No faltan en mi archivo las referencias a autores mexicanos. En el capítulo 18 de su Palinuro, Fernando del Paso echa mano de su experiencia de años en el servicio en lengua española de la BBC, y hablando de una subdivisión del Pabellón Acústico, escribe: “Como puede usted apreciar, las paredes y las puertas son de corcho, las alfombras son gruesas, y todo el diseño, en general, corresponde ni más ni menos que al diseño de un estudio de radio”.

Y en Viajes en la América ignota, Jorge Ibargüengoitia nos ilustra acerca de que “el invento científico que más ha transformado la sociedad mexicana no es ni la locomotora, ni el teléfono, ni la energía atómica. No es, ni siquiera, y a pesar de la enorme importancia que ésta ha tenido, la ‘tortilladora automática’. La tortilladora ocupa un triste segundo lugar. El invento fundamental en la transformación de nuestra cultura es la radio de transistores. Los mexicanos, como los italianos, son músicos de nacimiento. Cada niño que se agrega a nuestra ya inflada población es un mariachi innato, o una cancionera. Antiguamente no se podía uno acercar a los lavaderos públicos, porque estaban llenos de mujeres cantando, cada una a su manera, al amor fingido, traicionado o no correspondido. Tampoco podía uno dormir después de las cuatro de la mañana, porque el aire de las ciudades, los pueblecillos y hasta de los más humildes caseríos, se impregnaba con las notas de cientos de borrachos cantando al amor no consumado. Por si fuera poco, los domingos, la gente se congregaba en las plazas públicas a escuchar a las bandas de música locales interpretando fragmentos de ópera. ¡Qué tiempos aquellos! Todo ha cambiado. Ahora no puede uno ni dormir, ni trabajar, ni viajar en camión, sin escuchar radios de transistores”.

[Nota bene: Recordaré, por si acaso, que el libro de nuestro inolvidable Ibargüengoitia es de 1972. ¡Sólo los sañudos dioses, que nos lo arrebataron tan temprano, saben cuántos sabrosos comentarios le habría inspirado la revolución cibernética!]

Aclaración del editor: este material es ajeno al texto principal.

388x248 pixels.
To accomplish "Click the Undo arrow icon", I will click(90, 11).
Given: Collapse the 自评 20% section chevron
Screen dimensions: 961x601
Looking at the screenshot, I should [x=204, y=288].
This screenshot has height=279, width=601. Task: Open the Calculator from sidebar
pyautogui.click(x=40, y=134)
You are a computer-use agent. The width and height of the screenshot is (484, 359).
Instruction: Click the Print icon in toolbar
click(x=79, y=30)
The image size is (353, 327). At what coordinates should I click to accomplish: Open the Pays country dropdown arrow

Pero hay además algúnos pasajes de novelas y cuentos en que la radio desempeña un papel no meramente descriptivo. Por ejemplo en La casa de las mil vírgenes, de Arturo Azuela, puede leerse esto: “Por fin el Huesos se entusiasmaba y decía que aquella era una aventura de poca madre, mucho mejor que las pendejadas que escuchan por el radio las viejas de la vecindad, ¡híjole!, son unos dramones que para qué les cuento, que si los ricos son unos malvados, que si los hijos negros no tienen derecho a la felicidad, que las malditas carcajadas del Monje Loco a medianoche. El Artista lo interrumpió para agregar que en otras casas ya no eran tan importantes las radionovelas, que ya estaban pasando de moda. […] Delia añadió que sería extraordinario si ahí en La Casa podían algún día tener un televisor, imagínense que pudiéramos ver todos los programas que se nos antoje”.

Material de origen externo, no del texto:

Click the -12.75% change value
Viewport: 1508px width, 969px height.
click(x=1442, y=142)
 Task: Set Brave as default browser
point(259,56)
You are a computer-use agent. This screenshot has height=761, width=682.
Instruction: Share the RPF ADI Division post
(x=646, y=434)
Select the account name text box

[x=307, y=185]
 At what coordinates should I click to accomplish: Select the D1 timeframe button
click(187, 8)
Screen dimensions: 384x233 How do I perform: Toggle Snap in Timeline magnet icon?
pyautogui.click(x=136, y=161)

La novela transcurre alrededor de 1954, aproximadamente, y las radionovelas es cierto que estaban ya pasando de moda. Lo explicita de una manera tangencial, dos décadas después, una de las más flagrantes doloras del panameño Rubén Blades, la titulada “Desapariciones”: “Anoche escuché varias explosiones./ Tiros de escopeta y de revólveres./ Carros acelerados, frenos, gritos./ Ecos de botas en la calle./ Toques de puerta. Quejas. Pordioses. Platos rotos./ Estaban dando la telenovela,/ por eso nadie miró pa’ fuera”.

 

Ricardo Bada
Escritor y periodista, residente en Alemania desde 1963. Editor en ese país de la obra periodística de García Márquez y los libros de viaje de Cela, y autor de Don Enrique, la única antología integral en castellano de la obra de Heinrich Böll.